# Upside down display on monitor



## lufc (Jun 24, 2007)

A couple of trips in recent month our screen has displayed upside down and no matter what I try it makes no difference. On next trip it was OK again. There is a mirror option on the monitor and this works fine but when it goes upside down I cannot fix it.

Any thoughts or has this happened to anyone else?


----------



## pelicanpete (Apr 28, 2007)

T.V. screen, computer screen, reversing monitor, sun-screen?...go on...give us a clue :?


----------



## Rapide561 (Oct 1, 2005)

*Upside down*

Hi

My menu button on the monitor gives me the option to flip the image upside down etc.

R


----------



## JSB (Aug 4, 2011)

We have the same problem...infuriating


----------



## DTPCHEMICALS (Jul 24, 2006)

as Russel sugests. go to menu to correct. Mine usualy flips to the oposite mirror image.

dave p


----------



## JSB (Aug 4, 2011)

The menu only allows younto mirror the image, not flip it upside down.
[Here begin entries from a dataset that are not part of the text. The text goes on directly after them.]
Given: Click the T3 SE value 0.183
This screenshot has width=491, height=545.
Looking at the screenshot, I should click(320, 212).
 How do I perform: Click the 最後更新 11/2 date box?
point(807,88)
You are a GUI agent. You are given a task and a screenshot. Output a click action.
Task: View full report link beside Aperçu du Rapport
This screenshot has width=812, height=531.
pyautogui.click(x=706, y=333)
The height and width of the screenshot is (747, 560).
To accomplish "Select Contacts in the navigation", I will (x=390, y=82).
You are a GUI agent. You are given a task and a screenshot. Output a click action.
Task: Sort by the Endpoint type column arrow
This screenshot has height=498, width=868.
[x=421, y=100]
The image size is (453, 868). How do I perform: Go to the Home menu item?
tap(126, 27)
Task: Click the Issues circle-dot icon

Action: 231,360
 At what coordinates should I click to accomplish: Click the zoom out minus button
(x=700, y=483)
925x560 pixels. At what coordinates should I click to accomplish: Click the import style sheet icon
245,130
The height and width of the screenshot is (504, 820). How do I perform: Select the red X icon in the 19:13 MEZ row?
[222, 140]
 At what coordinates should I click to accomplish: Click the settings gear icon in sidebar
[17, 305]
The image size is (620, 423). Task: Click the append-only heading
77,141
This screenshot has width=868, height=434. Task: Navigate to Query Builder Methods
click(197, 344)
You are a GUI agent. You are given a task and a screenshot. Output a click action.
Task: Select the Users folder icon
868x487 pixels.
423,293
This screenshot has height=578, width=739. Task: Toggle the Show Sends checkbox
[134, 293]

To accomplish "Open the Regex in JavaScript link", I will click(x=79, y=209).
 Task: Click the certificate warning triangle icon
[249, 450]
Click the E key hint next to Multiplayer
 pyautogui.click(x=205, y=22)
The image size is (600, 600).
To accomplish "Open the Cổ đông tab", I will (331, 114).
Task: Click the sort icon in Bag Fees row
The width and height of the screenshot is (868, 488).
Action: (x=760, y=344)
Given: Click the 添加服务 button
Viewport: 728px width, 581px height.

Would welcome other suggestions anyone has.


----------



## uncleswede (Apr 16, 2010)

With Windows XP and Windows 7 there is a key combination to do this too...


Ctrl + Alt + UpArrow = screen upright
Ctrl + Alt + DownArrow = screen upside down
Ctrl + Alt + RightArrow = screen 90 deg right
Ctrl + Alt + LeftArrow = screen 90 deg left


----------